MATERIAL FOR THIS TASK:

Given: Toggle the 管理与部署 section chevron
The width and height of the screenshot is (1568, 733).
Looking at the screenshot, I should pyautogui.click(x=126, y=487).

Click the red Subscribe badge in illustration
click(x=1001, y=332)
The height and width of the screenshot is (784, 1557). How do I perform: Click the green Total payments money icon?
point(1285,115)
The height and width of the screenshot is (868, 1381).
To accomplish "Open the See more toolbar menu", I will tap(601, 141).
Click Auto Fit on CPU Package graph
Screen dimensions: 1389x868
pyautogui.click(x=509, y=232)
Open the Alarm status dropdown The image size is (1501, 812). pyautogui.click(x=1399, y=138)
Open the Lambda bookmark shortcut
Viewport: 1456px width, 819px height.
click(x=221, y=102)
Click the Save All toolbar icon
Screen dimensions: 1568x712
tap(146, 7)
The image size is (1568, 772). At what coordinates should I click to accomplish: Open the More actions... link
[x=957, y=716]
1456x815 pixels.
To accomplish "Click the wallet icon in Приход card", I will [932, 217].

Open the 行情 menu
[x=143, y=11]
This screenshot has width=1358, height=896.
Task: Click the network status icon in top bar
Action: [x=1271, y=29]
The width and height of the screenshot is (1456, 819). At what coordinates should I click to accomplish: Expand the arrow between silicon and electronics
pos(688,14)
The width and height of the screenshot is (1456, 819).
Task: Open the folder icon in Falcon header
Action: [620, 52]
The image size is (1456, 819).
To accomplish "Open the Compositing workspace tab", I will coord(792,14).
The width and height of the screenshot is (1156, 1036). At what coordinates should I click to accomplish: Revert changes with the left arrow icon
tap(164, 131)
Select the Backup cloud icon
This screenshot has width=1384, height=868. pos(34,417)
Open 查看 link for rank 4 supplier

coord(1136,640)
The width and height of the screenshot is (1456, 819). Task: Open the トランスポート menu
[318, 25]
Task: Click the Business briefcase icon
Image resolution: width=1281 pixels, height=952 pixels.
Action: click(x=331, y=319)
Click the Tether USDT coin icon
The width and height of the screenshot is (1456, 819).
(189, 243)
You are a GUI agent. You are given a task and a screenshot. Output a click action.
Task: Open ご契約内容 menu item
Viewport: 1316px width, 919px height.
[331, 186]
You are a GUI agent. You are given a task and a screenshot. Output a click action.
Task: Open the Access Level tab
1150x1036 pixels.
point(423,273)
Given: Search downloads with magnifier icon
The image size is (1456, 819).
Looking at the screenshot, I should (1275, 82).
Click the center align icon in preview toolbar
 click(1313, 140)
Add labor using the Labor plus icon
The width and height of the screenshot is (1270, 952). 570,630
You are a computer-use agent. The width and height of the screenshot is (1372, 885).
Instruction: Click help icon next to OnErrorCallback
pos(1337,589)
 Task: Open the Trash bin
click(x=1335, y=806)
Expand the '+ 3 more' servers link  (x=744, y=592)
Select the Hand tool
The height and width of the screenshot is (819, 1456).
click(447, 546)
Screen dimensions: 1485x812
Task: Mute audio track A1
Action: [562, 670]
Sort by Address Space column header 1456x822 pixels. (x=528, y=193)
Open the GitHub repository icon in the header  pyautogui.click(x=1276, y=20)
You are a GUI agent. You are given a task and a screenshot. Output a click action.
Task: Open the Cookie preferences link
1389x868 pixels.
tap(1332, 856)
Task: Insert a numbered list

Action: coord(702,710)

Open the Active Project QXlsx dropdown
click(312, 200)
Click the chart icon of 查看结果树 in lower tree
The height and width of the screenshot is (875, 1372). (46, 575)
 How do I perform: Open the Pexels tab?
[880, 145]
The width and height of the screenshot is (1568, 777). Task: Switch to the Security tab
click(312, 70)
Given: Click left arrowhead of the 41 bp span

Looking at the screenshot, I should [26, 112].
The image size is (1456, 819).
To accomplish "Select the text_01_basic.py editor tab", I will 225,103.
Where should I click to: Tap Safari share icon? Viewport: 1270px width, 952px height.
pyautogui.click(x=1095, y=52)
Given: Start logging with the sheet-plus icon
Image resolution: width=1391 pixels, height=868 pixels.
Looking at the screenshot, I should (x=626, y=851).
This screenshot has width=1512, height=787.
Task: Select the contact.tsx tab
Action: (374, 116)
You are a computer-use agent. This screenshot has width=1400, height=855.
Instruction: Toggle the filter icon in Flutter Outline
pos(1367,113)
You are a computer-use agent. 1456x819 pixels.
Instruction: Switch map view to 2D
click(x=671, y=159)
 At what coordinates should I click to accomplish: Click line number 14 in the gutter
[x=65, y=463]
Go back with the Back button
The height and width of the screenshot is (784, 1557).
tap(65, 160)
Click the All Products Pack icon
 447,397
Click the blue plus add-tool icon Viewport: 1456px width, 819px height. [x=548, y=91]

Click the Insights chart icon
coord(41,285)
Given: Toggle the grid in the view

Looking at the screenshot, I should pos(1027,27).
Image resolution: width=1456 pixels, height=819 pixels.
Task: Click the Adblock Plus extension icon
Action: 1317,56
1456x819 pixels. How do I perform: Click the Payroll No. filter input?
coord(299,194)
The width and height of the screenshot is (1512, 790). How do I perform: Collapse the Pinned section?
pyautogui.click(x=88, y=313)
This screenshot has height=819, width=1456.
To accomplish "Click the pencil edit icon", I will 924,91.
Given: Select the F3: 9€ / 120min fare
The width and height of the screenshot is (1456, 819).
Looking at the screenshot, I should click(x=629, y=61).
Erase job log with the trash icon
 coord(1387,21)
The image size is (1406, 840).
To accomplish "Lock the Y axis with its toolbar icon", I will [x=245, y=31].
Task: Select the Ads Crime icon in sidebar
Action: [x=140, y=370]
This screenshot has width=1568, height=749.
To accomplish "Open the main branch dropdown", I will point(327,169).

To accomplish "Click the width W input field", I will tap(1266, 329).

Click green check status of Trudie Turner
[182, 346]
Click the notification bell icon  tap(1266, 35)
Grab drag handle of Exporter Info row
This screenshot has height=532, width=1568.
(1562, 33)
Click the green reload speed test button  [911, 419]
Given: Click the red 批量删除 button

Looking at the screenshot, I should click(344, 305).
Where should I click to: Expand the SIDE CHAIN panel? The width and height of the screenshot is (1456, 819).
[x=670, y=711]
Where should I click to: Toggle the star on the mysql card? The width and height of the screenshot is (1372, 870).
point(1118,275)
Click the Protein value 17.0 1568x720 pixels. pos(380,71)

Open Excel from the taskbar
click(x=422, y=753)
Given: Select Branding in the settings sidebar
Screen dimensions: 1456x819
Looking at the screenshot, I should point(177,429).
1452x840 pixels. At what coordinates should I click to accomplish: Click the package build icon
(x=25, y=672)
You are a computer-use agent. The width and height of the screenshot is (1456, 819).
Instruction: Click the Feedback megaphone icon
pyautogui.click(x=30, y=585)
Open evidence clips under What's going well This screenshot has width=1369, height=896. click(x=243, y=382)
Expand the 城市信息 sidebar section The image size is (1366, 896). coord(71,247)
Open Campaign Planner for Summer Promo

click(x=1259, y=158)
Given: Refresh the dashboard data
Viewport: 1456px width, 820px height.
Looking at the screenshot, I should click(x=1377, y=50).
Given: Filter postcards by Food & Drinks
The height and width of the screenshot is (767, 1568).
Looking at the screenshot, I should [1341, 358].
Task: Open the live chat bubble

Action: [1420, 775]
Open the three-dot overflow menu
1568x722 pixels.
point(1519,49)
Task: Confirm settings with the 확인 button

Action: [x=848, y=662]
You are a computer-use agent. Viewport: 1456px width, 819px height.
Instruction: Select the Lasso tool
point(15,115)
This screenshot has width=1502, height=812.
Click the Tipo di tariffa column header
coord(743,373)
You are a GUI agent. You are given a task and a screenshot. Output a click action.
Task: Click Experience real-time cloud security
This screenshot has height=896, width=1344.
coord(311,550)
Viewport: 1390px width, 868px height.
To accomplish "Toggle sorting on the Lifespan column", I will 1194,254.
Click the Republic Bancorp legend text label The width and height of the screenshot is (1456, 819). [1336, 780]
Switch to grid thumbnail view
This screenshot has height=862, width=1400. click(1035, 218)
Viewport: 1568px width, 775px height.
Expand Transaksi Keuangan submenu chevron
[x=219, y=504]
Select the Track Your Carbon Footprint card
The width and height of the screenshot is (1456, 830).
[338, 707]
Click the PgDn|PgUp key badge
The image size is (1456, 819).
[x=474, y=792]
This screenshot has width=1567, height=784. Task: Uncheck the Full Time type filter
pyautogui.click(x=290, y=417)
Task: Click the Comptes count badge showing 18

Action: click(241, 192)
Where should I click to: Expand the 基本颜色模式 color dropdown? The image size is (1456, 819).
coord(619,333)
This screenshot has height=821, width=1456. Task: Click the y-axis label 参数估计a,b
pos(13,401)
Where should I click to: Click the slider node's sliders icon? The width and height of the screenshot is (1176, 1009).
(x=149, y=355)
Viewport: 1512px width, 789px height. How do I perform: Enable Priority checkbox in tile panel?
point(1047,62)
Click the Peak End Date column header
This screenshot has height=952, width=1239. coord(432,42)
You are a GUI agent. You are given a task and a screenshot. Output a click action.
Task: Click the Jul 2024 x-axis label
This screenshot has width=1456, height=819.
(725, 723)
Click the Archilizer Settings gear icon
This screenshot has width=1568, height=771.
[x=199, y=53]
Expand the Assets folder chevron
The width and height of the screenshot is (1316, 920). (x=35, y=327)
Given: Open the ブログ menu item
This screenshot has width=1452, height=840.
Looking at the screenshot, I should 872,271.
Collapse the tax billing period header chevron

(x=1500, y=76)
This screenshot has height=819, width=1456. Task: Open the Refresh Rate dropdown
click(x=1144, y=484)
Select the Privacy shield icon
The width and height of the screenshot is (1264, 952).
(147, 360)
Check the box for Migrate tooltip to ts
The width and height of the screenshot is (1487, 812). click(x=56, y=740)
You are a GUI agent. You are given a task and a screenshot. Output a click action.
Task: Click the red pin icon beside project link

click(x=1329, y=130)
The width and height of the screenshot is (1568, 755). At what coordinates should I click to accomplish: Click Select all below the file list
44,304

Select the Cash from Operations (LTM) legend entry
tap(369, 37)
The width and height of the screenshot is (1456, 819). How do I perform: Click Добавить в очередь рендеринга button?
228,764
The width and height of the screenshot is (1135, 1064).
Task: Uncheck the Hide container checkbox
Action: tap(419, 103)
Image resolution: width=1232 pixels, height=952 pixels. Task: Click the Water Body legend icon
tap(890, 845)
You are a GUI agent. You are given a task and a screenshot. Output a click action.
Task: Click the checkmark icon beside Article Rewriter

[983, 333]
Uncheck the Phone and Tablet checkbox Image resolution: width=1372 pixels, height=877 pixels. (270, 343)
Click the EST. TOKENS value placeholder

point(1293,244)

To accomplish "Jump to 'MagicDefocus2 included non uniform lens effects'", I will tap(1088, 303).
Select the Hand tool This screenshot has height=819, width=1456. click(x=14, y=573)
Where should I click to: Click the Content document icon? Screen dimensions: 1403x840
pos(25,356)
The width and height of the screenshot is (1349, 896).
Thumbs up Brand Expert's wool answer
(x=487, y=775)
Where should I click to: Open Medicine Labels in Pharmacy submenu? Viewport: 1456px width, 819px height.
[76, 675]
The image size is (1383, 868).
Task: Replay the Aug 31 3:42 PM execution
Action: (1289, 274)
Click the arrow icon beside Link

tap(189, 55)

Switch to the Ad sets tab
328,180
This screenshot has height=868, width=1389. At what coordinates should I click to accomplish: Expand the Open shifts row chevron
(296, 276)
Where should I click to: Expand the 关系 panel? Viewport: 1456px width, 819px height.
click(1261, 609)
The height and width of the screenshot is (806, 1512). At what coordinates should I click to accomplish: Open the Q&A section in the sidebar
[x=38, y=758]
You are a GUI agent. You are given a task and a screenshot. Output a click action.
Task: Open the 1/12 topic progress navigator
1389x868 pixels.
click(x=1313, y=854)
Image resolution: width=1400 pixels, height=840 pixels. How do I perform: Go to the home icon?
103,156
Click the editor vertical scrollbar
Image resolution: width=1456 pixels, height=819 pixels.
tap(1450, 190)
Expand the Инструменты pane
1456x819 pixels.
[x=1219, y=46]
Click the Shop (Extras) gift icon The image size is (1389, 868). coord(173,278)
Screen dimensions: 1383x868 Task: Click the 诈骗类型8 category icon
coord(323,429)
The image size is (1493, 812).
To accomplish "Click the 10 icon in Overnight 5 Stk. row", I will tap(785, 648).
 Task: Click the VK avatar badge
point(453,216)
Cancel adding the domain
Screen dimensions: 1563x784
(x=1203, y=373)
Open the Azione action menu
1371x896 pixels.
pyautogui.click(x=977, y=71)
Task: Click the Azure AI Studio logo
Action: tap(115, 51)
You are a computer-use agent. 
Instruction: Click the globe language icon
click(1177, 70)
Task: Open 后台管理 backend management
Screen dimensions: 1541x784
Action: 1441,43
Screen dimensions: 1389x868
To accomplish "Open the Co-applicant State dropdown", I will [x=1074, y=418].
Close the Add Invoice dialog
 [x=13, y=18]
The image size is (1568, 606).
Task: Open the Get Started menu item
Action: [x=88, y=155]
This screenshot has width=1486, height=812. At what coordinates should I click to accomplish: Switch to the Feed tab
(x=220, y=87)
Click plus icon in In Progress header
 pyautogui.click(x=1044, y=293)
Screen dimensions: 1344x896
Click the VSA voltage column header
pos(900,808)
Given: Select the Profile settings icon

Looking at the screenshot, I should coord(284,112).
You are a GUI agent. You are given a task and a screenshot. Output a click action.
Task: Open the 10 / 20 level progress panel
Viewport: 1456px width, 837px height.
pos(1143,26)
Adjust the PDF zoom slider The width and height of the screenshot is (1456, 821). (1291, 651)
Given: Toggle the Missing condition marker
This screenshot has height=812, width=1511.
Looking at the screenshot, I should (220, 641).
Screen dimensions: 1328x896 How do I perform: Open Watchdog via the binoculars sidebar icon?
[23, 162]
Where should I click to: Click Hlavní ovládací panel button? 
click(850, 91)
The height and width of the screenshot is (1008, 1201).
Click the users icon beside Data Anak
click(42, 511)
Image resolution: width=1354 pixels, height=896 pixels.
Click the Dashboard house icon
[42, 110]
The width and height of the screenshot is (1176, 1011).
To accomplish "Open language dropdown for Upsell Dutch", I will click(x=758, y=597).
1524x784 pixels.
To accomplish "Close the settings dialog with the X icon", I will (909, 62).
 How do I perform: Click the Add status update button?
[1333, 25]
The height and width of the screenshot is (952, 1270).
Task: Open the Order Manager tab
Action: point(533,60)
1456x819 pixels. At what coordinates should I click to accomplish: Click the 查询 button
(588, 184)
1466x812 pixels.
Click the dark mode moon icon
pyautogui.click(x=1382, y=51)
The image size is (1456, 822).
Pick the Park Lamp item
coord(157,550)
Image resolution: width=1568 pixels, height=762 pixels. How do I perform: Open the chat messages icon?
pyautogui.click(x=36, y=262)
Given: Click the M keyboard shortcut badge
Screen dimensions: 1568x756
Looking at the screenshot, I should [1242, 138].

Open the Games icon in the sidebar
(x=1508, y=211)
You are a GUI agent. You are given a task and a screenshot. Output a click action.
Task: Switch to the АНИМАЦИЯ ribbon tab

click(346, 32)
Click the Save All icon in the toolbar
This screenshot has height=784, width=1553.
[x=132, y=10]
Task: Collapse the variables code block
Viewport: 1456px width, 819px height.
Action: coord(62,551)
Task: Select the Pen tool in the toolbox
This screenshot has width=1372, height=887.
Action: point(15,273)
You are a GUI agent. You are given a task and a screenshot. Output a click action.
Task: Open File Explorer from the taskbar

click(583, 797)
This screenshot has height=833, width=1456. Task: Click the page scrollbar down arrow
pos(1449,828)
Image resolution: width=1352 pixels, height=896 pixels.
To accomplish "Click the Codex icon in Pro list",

ACTIVITY: As listed above, the lines from the line with "Given: Select the F3: 9€ / 120min fare" to the line with "Given: Select Branding" are to be echoed exactly, with both ends included and nothing added.

RESULT BELOW:
Given: Select the F3: 9€ / 120min fare
The width and height of the screenshot is (1456, 819).
Looking at the screenshot, I should click(x=629, y=61).
Erase job log with the trash icon
 coord(1387,21)
The image size is (1406, 840).
To accomplish "Lock the Y axis with its toolbar icon", I will [x=245, y=31].
Task: Select the Ads Crime icon in sidebar
Action: [x=140, y=370]
This screenshot has width=1568, height=749.
To accomplish "Open the main branch dropdown", I will point(327,169).

To accomplish "Click the width W input field", I will tap(1266, 329).

Click green check status of Trudie Turner
[182, 346]
Click the notification bell icon  tap(1266, 35)
Grab drag handle of Exporter Info row
This screenshot has height=532, width=1568.
(1562, 33)
Click the green reload speed test button  [911, 419]
Given: Click the red 批量删除 button

Looking at the screenshot, I should click(344, 305).
Where should I click to: Expand the SIDE CHAIN panel? The width and height of the screenshot is (1456, 819).
[x=670, y=711]
Where should I click to: Toggle the star on the mysql card? The width and height of the screenshot is (1372, 870).
point(1118,275)
Click the Protein value 17.0 1568x720 pixels. pos(380,71)

Open Excel from the taskbar
click(x=422, y=753)
Given: Select Branding in the settings sidebar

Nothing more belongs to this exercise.